Consider this, all abstractions are leaky. However, when an abstraction is well implemented, it hardly matters for the majority of the population. I believe I drive just as well in an automatic transmission car as I would in a manual transmission car, though my car has reduced the leak in the abstraction a bit via its sequential shift so I can switch to a manual-like mode, but that’s beside the point.
But many times, an abstraction is created in haste and causes problems for those of us who need finer grained control. A classic example is WebForms designer in Visual Studio.NET 1.1. I’m fine with the webforms designer. It is a great productivity tool and makes it quick and easy for Mort to build web pages using RAD techniques.
But now, take a Not-So-Mort who wants to use something like Microformats for example, which requires clean markup. He marks up his pages just right, but the pages get all FUBAR because the designer decides to rewrite his code. That’s problematic.
The problem here is we’ve exchanged long-term productivity gains (the maintenance cycle) in exchange for short-term gains in initial productivity.
Because these abstractions are leaky and poorly implemented, they convolute the implementation details they are meant to hide and make long term maintenance that much more difficult.

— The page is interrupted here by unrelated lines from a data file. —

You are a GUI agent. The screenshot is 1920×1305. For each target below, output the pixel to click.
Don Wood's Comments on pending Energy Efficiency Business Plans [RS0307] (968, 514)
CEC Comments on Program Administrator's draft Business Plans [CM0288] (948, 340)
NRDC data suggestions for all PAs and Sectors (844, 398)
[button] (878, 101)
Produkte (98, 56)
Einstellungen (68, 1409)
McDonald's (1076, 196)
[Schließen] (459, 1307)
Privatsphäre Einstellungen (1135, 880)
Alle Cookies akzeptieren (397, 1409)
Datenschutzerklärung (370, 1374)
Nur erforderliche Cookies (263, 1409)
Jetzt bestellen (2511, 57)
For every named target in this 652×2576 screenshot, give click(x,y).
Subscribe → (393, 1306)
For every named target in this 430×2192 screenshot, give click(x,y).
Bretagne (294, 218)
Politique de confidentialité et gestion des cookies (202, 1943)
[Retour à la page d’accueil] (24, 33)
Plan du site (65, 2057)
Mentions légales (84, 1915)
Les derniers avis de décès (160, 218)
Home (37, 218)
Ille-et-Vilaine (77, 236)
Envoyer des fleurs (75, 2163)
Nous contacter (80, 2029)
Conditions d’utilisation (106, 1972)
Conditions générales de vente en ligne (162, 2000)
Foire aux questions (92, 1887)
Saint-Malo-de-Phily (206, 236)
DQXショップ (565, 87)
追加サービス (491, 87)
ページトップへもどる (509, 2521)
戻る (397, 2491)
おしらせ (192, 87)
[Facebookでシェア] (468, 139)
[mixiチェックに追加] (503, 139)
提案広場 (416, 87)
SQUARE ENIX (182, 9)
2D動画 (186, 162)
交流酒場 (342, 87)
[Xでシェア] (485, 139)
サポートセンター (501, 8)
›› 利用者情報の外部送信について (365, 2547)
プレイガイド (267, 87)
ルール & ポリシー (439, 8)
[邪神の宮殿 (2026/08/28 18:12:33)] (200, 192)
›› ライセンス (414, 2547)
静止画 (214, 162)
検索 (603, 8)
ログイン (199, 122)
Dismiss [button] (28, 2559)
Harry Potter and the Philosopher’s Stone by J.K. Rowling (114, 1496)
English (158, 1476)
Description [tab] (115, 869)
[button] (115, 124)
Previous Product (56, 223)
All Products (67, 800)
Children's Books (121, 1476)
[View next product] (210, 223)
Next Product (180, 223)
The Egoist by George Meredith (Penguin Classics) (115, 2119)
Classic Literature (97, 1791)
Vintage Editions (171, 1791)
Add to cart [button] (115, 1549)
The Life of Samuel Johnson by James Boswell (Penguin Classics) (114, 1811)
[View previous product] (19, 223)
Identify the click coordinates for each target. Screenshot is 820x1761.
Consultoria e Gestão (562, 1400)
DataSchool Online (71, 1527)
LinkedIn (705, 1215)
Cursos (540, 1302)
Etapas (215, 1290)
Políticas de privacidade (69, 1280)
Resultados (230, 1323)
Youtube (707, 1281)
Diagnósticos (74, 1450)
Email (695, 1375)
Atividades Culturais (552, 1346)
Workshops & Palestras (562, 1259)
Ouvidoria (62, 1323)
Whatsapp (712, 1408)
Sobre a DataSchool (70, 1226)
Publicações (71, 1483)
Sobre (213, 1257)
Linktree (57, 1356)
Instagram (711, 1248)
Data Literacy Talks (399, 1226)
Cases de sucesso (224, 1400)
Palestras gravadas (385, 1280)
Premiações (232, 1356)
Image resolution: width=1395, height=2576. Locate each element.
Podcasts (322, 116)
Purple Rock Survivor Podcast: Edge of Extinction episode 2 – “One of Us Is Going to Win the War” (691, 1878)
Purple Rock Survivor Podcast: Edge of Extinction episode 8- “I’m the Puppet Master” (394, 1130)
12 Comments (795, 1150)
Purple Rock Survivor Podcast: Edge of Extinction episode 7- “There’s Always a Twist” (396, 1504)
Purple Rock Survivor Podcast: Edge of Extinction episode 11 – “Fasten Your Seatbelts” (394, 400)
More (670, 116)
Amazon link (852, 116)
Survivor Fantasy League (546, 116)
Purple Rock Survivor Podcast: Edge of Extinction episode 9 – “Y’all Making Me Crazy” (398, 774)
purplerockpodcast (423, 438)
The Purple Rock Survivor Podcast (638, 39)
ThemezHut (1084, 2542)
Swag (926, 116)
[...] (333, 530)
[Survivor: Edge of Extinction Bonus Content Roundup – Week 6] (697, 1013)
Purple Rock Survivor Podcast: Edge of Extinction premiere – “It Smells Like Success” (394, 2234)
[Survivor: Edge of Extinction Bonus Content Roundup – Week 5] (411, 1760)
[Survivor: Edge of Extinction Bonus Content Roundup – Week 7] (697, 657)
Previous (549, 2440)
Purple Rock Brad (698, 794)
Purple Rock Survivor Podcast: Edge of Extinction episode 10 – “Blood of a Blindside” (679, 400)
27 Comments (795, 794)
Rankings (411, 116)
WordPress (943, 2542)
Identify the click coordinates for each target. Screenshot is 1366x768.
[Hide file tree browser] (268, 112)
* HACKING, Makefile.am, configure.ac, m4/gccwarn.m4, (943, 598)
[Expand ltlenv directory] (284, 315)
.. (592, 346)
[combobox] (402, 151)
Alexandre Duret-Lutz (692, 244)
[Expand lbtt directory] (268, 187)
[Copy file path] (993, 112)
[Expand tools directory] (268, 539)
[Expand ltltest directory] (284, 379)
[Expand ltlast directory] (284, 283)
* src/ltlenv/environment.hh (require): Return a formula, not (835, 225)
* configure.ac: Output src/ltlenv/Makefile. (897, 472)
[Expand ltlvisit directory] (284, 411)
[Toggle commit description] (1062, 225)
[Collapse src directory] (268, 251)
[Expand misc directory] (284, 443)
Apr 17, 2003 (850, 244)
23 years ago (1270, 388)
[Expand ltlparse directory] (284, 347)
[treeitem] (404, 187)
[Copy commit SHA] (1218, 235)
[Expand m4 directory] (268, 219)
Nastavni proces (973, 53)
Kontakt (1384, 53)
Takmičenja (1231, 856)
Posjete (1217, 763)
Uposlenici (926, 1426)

Whereas well implemented abstractions tend to promote good code. I’ve read several people state that a developer would have a difficult time writing more optimized Assembler than a good C++ compiler generates in this day and age, especially on a grand scale. It can still be done, but the fact that it is so close shows that C++ is a great abstraction on top of Assembly.
I’ve written about Mort too, but I am not hating on Mort. As Scott says, we are all to some degree a Mort. However one characteristic of a Mort as I have seen commonly defined is that Mort does not care to constantly learn. Mort isn’t striving to improve.
I do still think we should expect more from Mort. Understand that though the tools we have at our disposal make computing easier every day, computing at its core is a complex problem. Be sure to gain some small understanding of what these tools are doing for you and a general idea of what happens under the hood.
Back to my car analogy, I couldn’t take a wrench and fix my timing belt for the life of me. But I do have a general idea of what an automatic transmission is doing and what limitations it causes on my driving (I can’t seem to redline!). I would never ask Mort to understand assembly, but do take the time to understand some general principles.